## begin RECORDS SUPPLIED

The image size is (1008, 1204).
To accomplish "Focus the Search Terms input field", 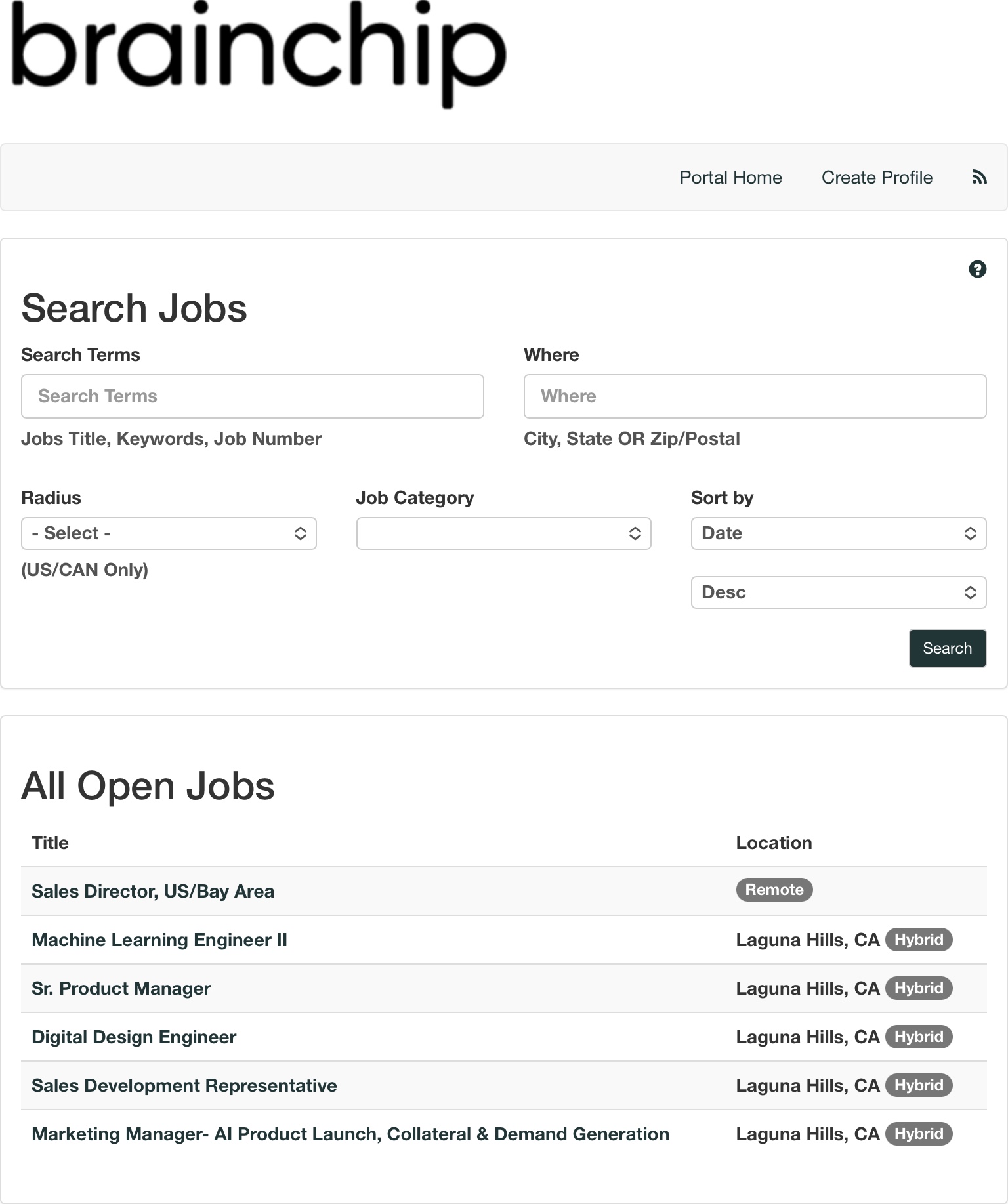I will 252,396.

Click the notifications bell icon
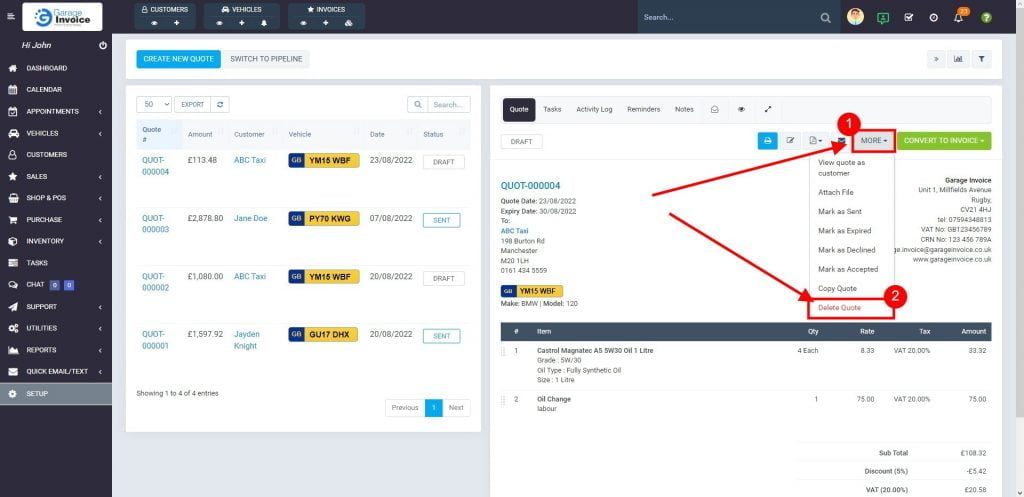(958, 18)
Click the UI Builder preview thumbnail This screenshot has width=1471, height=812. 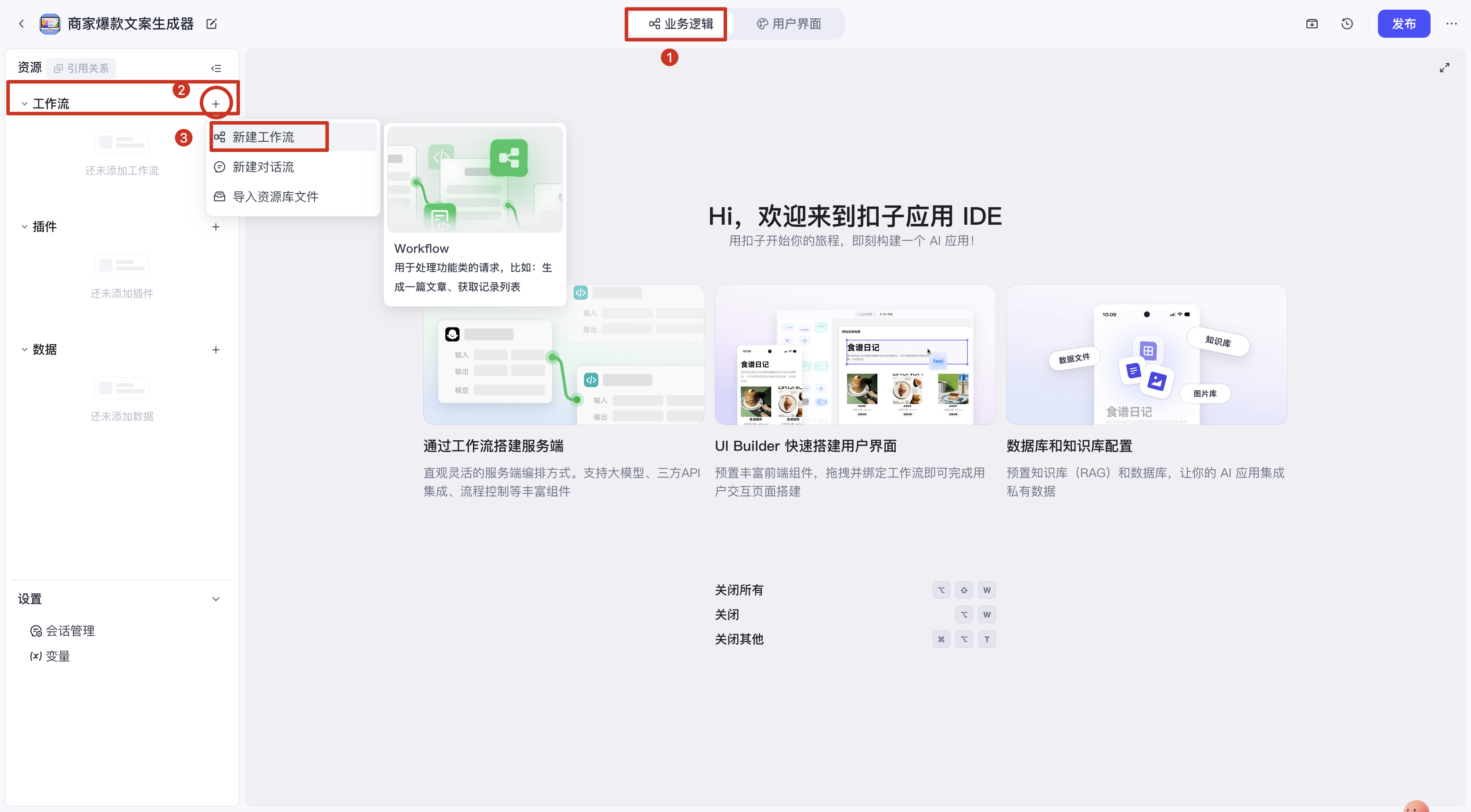855,355
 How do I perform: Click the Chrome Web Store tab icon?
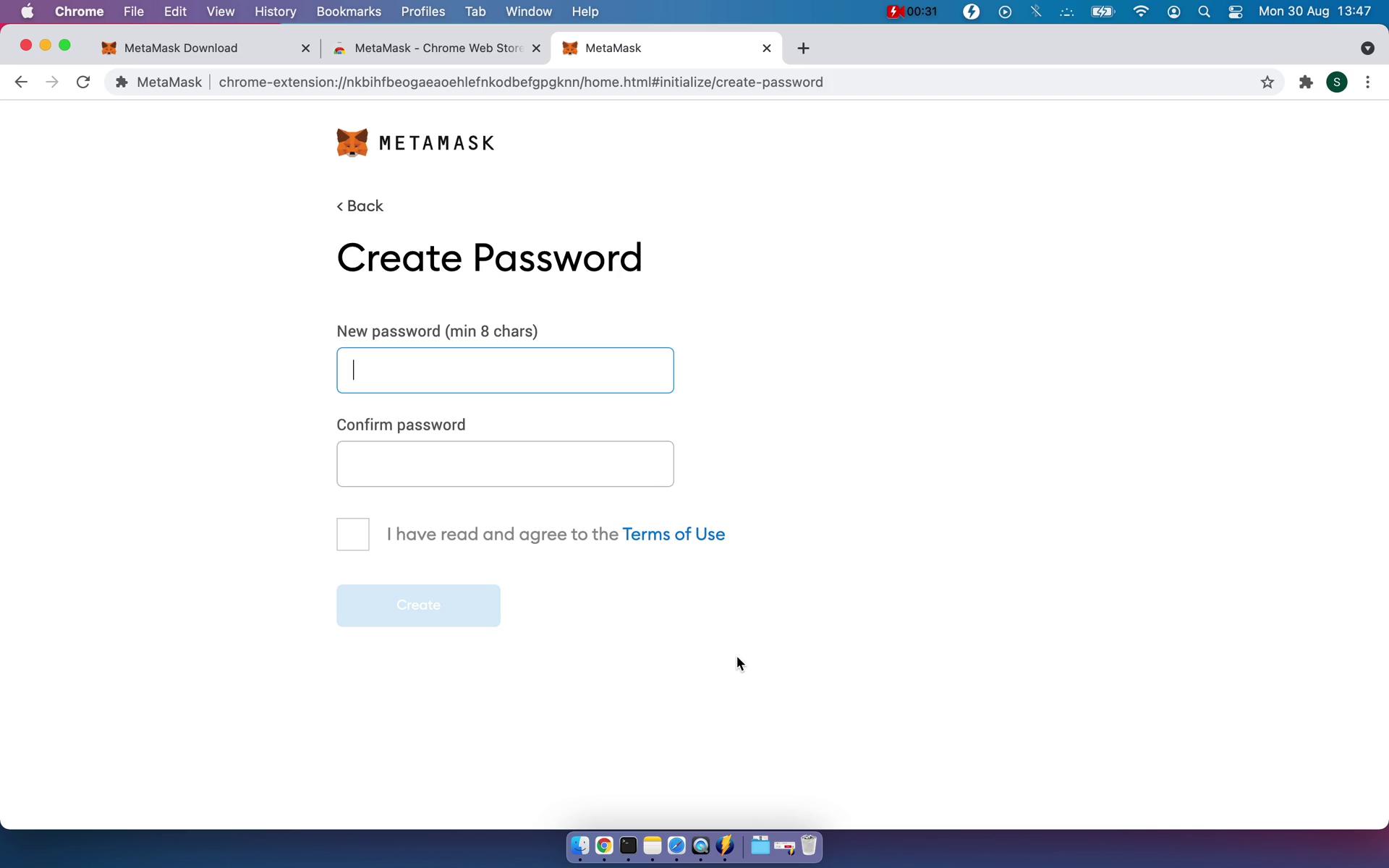[x=340, y=47]
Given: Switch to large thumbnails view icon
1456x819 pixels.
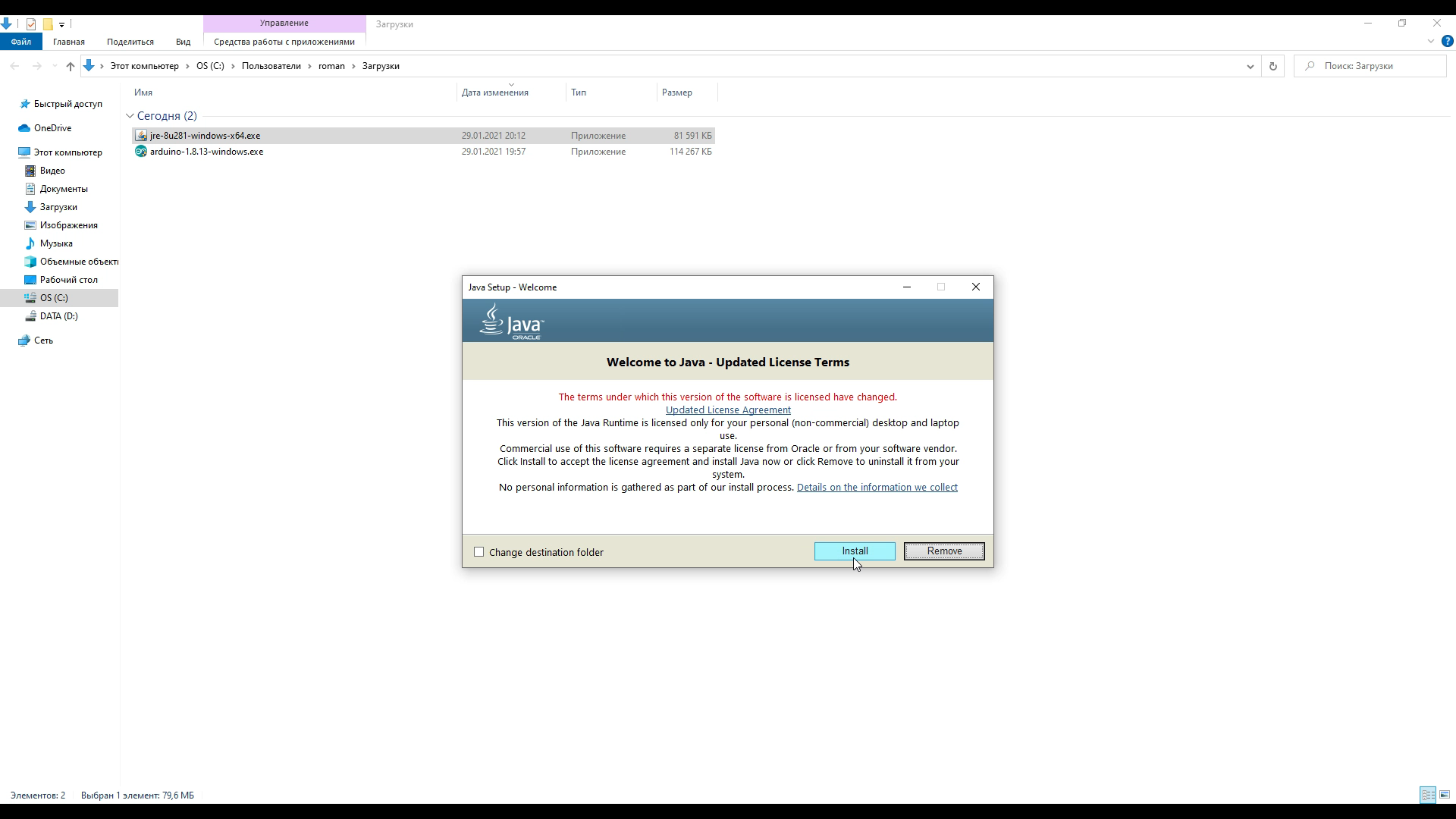Looking at the screenshot, I should pyautogui.click(x=1445, y=795).

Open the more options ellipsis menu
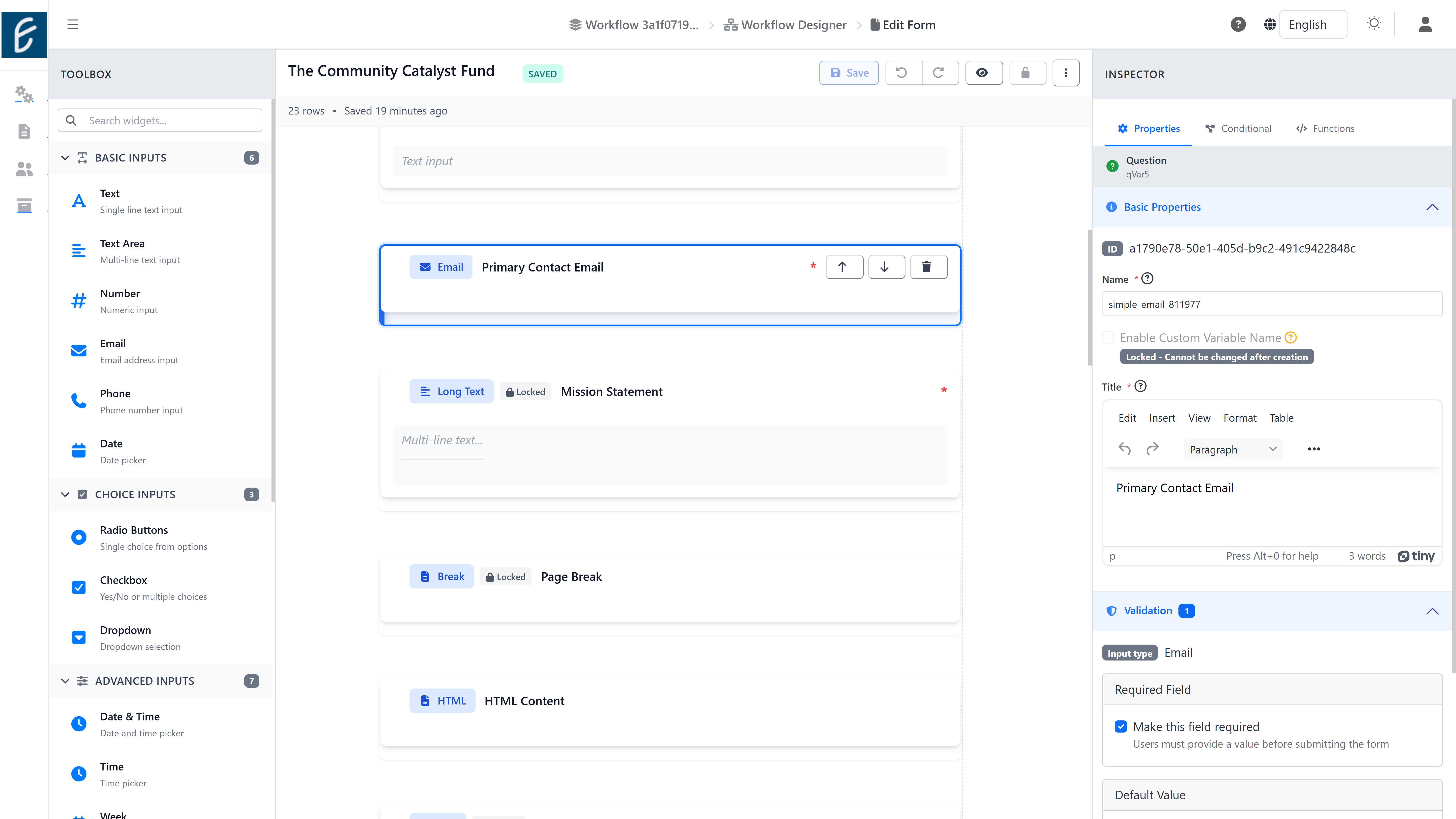pos(1066,72)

## end RECORDS SUPPLIED

EXERCISE DETAILS: Reproduce the data beginning with the line that contains "How do I perform: Click" and continuing through the end of the data, substituting "tiles" for "thumbnails" and leaving everything else unchanged. Omit the pictures from your reproduction.

WRITTEN ANSWER:
 How do I perform: Click the Chrome Web Store tab icon?
[x=340, y=47]
Given: Switch to large tiles view icon
1456x819 pixels.
Looking at the screenshot, I should pyautogui.click(x=1445, y=795).

Open the more options ellipsis menu
pos(1066,72)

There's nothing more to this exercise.